Recorded data:
=== Begin Enclosure ===

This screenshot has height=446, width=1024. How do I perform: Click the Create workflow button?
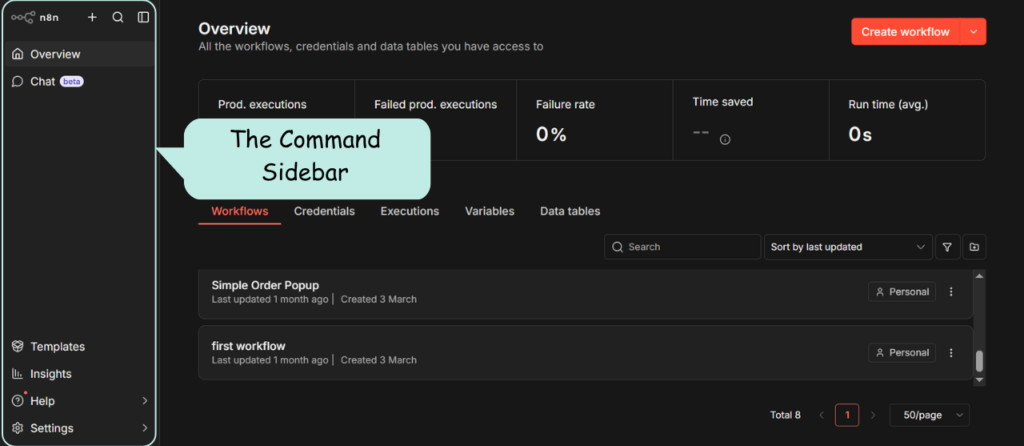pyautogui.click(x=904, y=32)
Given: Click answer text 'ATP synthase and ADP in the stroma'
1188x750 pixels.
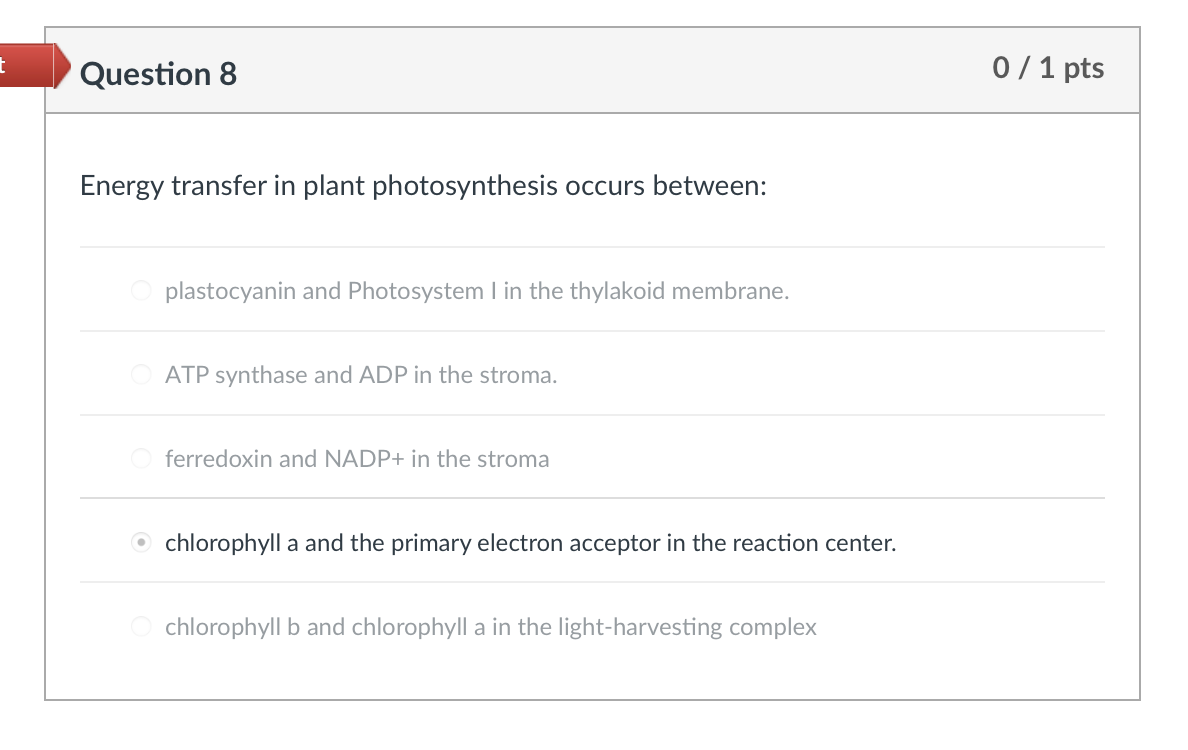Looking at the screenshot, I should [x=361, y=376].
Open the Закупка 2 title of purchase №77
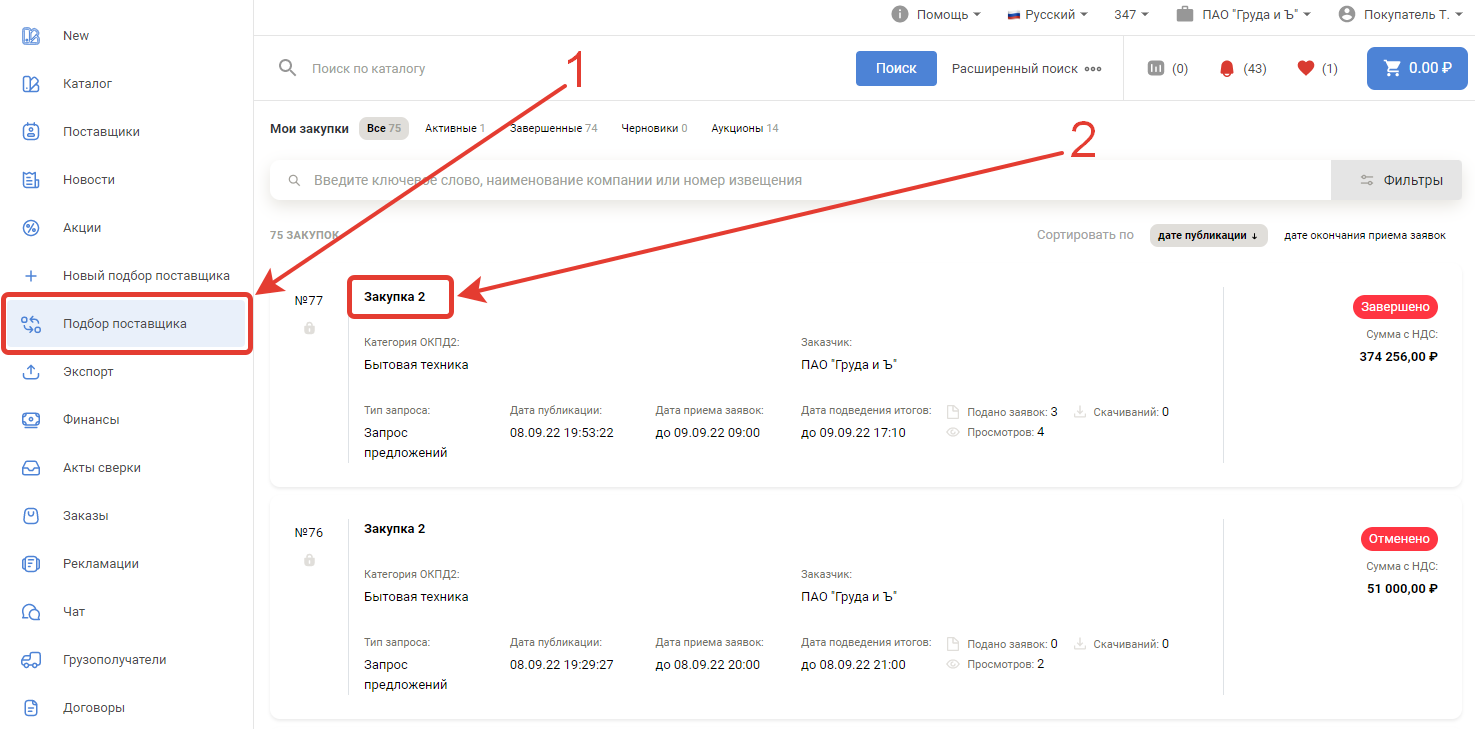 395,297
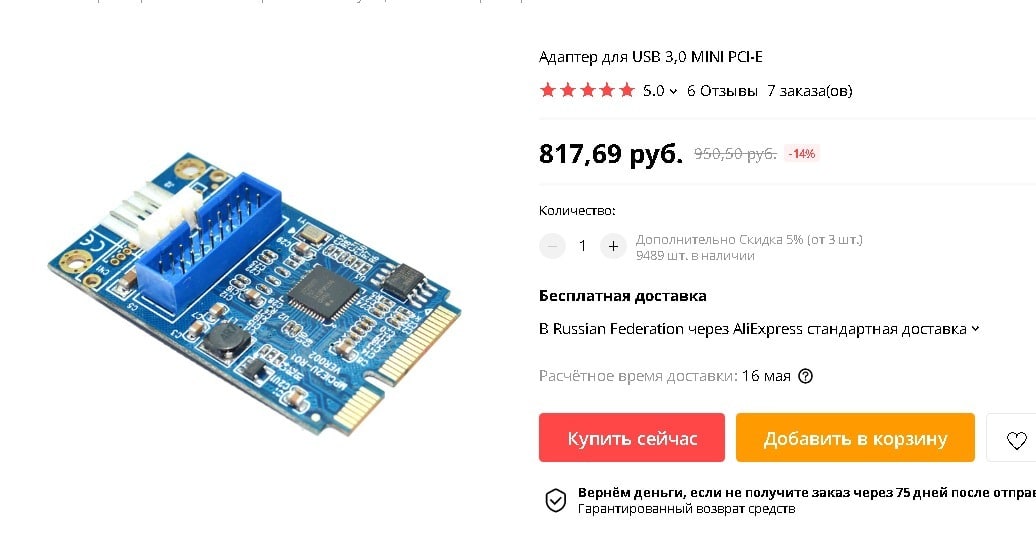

=== End Enclosure ===

Return the complete data unchanged and include none of the pictures.

#### [Output of the task]
This screenshot has height=446, width=1024. How do I perform: Click the Create workflow button?
pyautogui.click(x=904, y=32)
Given: Click answer text 'ATP synthase and ADP in the stroma'
1188x750 pixels.
Looking at the screenshot, I should [x=361, y=376].
Open the Закупка 2 title of purchase №77
 395,297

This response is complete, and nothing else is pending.